Since my last post yesterday, lemmy.world has added over 3000 new users, bringing the total user count to 22000 today (source: https://lemmy.fediverse.observer/list). It firmly holds the position of the second-largest lemmy instance, surpassing beehaw.org by a significant margin of 10000 users.
In other news, beehaw has defederated from lemmy.world a few hours ago. How does the third largest instance only have 4 mods for its 12000 users?!
So much going on!
You should still be able to view and comment on beehaw as normal so you don’t have to miss those communities. Defederation is a one way street. So it’s just like lemmy.world doesn’t exist as far as beehaw is concerned. We can’t have any impact on their vote counts from their perspective, they won’t see our comments regardless of the instance it’s posted on, they can’t visit any communities from lemmy.world, etc. But unless lemmy.world defederates from beehaw we will still be able to view, vote on, comment on, etc anything from beehaw as normal. It’s just that you are less likely to get any sort of interaction so you are disincentivized from doing so. Technically we could still comment on a beehaw post and anyone from lemmy.world or any other instance that hasn’t defederates with us would still be able to see and reply to that comment.

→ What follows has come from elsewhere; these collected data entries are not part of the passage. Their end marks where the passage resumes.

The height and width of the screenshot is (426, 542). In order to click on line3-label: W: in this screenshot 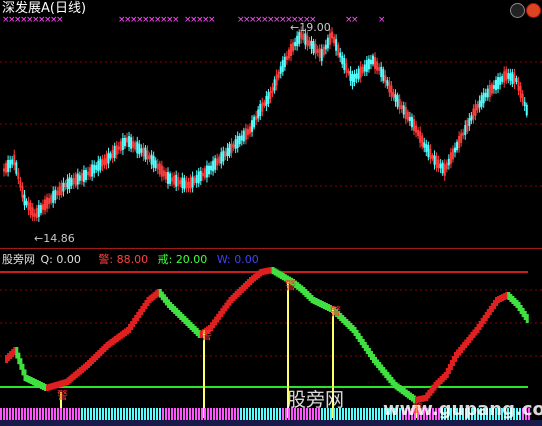, I will do `click(224, 260)`.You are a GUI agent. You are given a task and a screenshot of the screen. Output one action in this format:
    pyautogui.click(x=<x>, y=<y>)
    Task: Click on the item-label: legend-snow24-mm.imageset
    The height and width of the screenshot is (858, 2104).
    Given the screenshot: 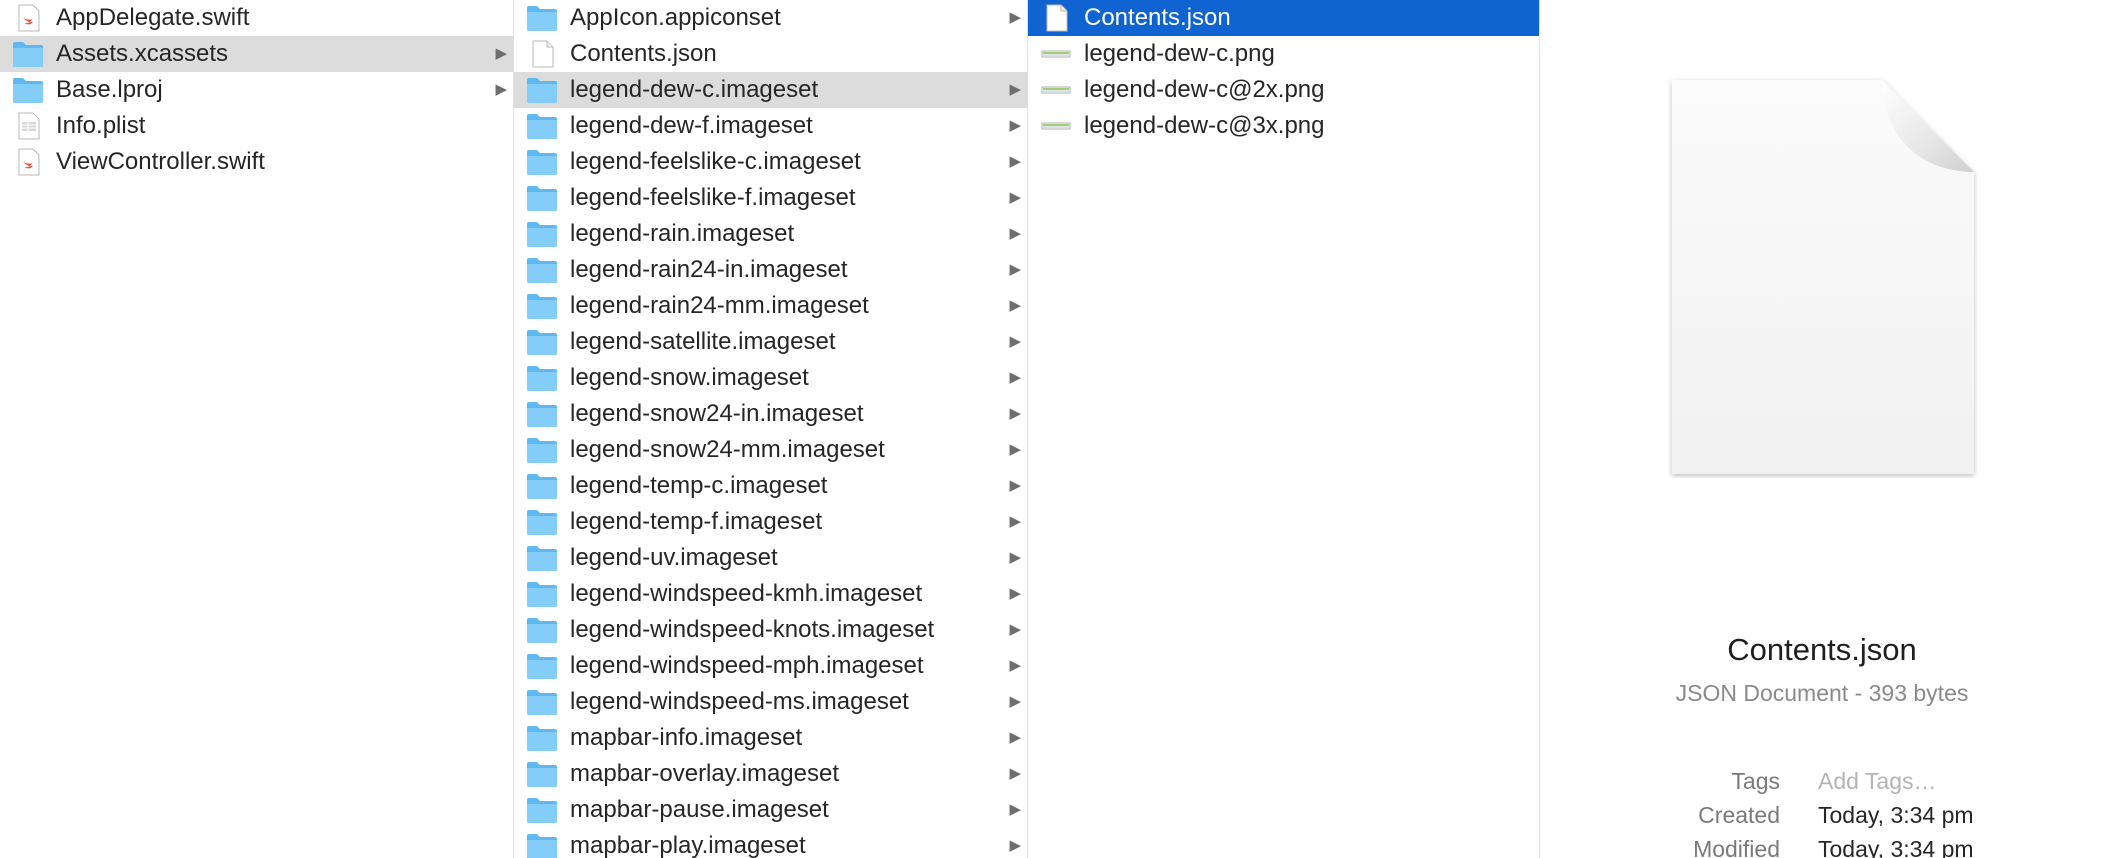 What is the action you would take?
    pyautogui.click(x=728, y=450)
    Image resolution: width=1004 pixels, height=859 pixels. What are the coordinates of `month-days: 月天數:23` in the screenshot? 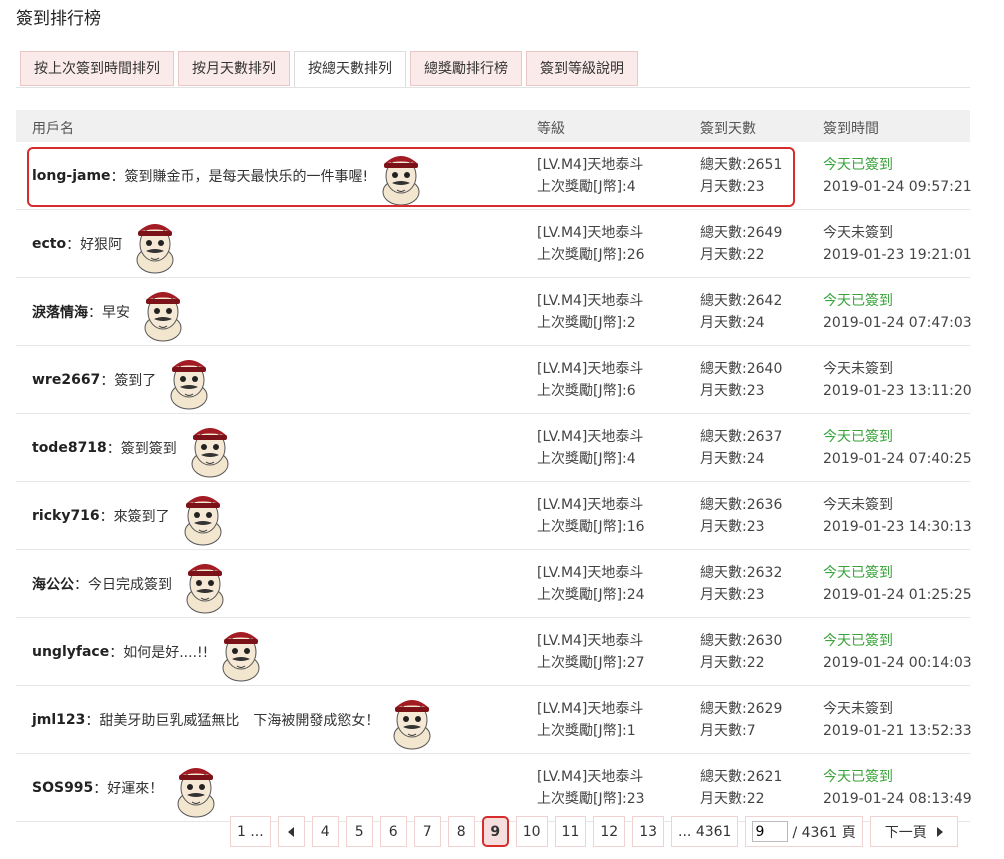 It's located at (732, 527).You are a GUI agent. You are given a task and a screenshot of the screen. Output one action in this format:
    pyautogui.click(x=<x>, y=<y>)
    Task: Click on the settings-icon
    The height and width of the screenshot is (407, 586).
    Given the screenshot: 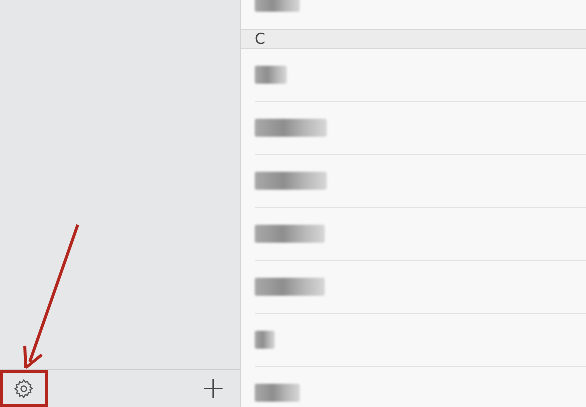 What is the action you would take?
    pyautogui.click(x=24, y=389)
    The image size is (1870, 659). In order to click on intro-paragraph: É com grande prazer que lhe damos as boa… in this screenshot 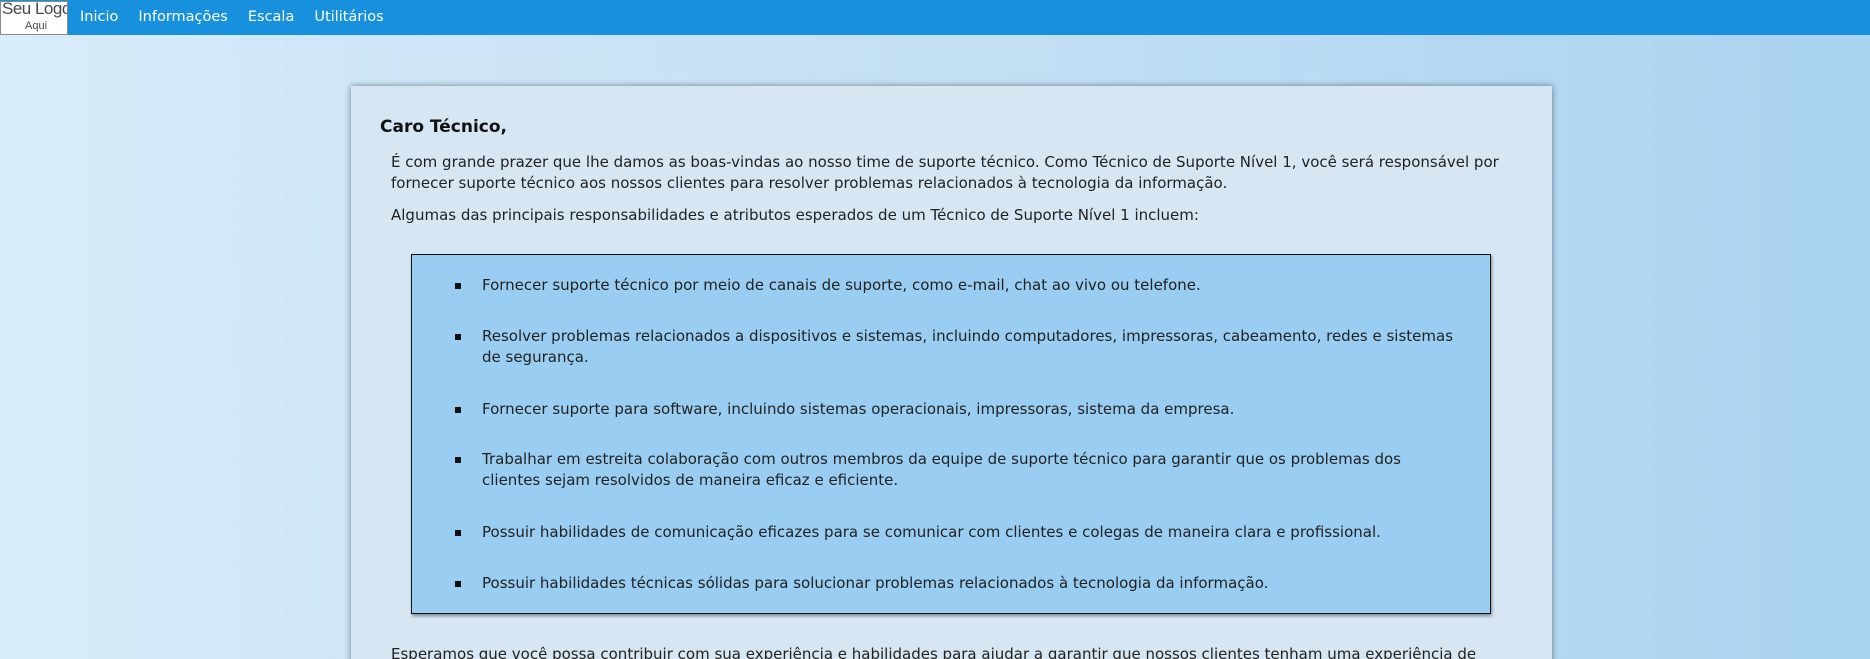, I will do `click(945, 172)`.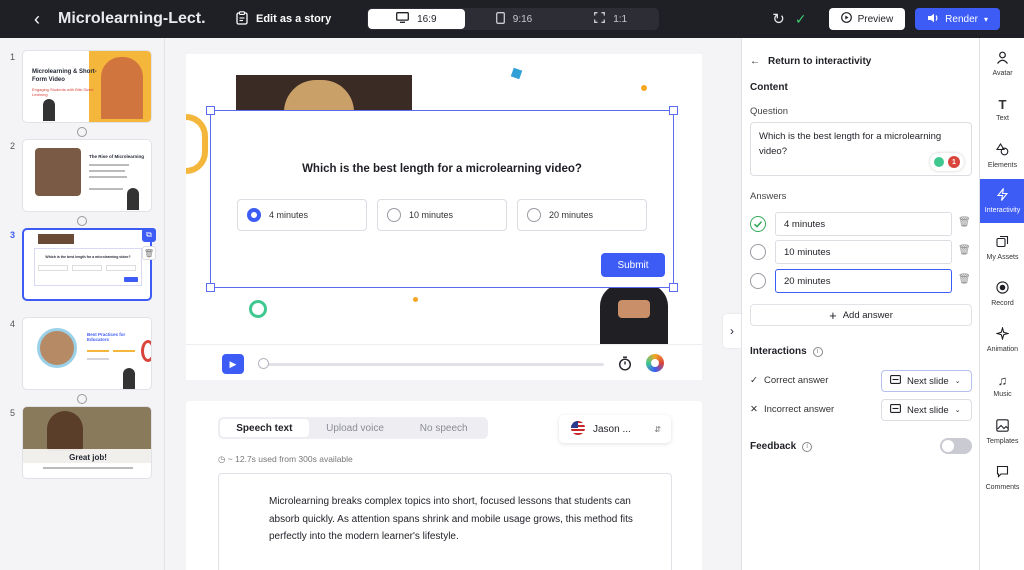 This screenshot has width=1024, height=570. What do you see at coordinates (926, 410) in the screenshot?
I see `incorrect-action-dropdown: Next slide ⌄` at bounding box center [926, 410].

That’s very interesting. I didn’t realize it worked that way. You’re saying when one instance comments on a external instance the comment itself is still hosted by the first instance? It is hosted in the first instance and and update is sent to the external instance which would host a duplicate copy (but in this case is rejected)?
I’ve read most of the Lemmy documentation but these nuances of the architecture aren’t well covered.